## DOCUMENT SECTION
— BEGIN —

I agree with Anonymous. Costs are not profits but contribute to them. Thus your answer must elaborate on the the difference of profits realised if the product persists or is terminated.

Reasons to shut down a profitable business line:-

1. Cannibalization. This does not need to be for a product in the same category eg. customers stop buying a perfume from a beauty firm because they do animal testing of their make up products

2. There is no competitive advantage and the firm's market share is/will erode quickly in this product segment. Here it may be better to realise the savings and invest the capital in a more profitable area eg. strengthen a dominant position, develop a new product etc

3. The product has a negative effect on the company's brand (intangible effect)

Jonas replied on 09/27/2017

1. Cost reductions can not be considered as profit increases as usually they entail revenue reductions as well. In your example, you would simply decrease your costs by 6K, but apparently also decrease your revenue by 7.5K, hence loose 1.5K profit.

— END —

## TO DO
• 1. Could you write out, word for word, the stretch from "I agree with" through "or is terminated." in the forum discussion about shutting down a profitable business line?
• 2. Can you go on with the forum discussion about shutting down a profitable business line, picking up after its last sentence?

## DATA LINES
— BEGIN —

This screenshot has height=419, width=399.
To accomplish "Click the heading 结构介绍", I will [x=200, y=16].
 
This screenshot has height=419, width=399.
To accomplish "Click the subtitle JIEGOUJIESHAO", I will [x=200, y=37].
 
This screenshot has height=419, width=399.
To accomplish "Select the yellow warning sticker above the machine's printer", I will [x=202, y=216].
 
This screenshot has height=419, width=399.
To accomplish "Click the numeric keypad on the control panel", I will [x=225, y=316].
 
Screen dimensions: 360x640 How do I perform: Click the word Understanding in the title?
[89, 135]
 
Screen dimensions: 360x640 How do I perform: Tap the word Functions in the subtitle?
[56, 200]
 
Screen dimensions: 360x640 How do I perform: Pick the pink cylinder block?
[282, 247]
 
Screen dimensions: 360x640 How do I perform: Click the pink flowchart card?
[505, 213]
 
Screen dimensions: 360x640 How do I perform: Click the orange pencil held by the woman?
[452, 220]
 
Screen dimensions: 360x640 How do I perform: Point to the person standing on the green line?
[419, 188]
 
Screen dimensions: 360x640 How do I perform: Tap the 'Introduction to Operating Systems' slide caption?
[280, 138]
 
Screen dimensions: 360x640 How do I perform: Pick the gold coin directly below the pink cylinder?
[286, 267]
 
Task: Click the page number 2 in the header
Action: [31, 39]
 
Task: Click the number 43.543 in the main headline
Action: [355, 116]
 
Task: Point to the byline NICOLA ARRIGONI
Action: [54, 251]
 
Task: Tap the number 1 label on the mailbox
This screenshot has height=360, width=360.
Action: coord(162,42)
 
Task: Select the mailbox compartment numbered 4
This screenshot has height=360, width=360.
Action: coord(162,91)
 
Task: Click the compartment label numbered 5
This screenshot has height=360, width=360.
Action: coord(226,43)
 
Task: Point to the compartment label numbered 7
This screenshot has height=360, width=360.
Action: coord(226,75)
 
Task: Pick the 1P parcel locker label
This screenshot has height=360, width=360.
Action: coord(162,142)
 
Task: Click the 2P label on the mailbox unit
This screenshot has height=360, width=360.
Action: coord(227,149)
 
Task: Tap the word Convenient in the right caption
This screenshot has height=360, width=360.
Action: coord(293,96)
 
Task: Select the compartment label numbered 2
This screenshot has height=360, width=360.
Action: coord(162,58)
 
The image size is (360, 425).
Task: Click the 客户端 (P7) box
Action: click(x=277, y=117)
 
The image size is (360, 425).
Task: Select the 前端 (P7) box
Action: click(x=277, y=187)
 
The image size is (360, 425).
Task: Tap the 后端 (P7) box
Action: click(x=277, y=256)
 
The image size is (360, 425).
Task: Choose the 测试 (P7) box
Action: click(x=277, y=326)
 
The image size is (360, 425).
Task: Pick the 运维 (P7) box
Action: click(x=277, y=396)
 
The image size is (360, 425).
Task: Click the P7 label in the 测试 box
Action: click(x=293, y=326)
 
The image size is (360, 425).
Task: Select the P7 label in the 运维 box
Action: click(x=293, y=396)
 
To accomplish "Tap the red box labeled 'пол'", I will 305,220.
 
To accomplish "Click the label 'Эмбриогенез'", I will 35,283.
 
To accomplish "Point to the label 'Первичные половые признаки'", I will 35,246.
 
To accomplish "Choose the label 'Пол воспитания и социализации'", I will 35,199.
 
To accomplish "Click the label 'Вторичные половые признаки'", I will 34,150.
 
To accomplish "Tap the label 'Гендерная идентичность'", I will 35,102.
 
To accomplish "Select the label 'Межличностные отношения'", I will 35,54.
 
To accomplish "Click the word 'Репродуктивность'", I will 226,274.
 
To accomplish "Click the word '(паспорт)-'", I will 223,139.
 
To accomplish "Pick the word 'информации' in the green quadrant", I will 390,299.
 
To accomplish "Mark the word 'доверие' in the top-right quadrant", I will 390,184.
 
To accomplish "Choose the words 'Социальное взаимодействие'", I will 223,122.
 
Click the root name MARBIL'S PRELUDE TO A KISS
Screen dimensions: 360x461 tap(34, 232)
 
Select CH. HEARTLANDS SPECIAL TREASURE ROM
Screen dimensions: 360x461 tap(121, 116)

— END —

## SOLVED PROBLEMS
• 1.
I agree with Anonymous. Costs are not profits but contribute to them. Thus your answer must elaborate on the the difference of profits realised if the product persists or is terminated.

• 2.
2. It makes sense to shut down a profitable product when it cannibanilzes other profit sources or when it binds resources that you could use otherwise to increase profit with a different product.

Anonymous A replied on 09/27/2017

Hi, hope this might help.

Always remember that PROFIT = REVENUES - COSTS. Therefore, I wouldn't say that cost saving is considered a profit, but that: "IF THE REDUCTION IN COSTS IS GREATER THAN THE ONE IN REVENUES (considering this scenario in which we are shutting down a product line), THEREBY THE COMPANY WILL INCREASE ITS PROFITS".

Regarding the second question, another idea is shutting down a profitable product because it is cannibalizing others with higher profit margins.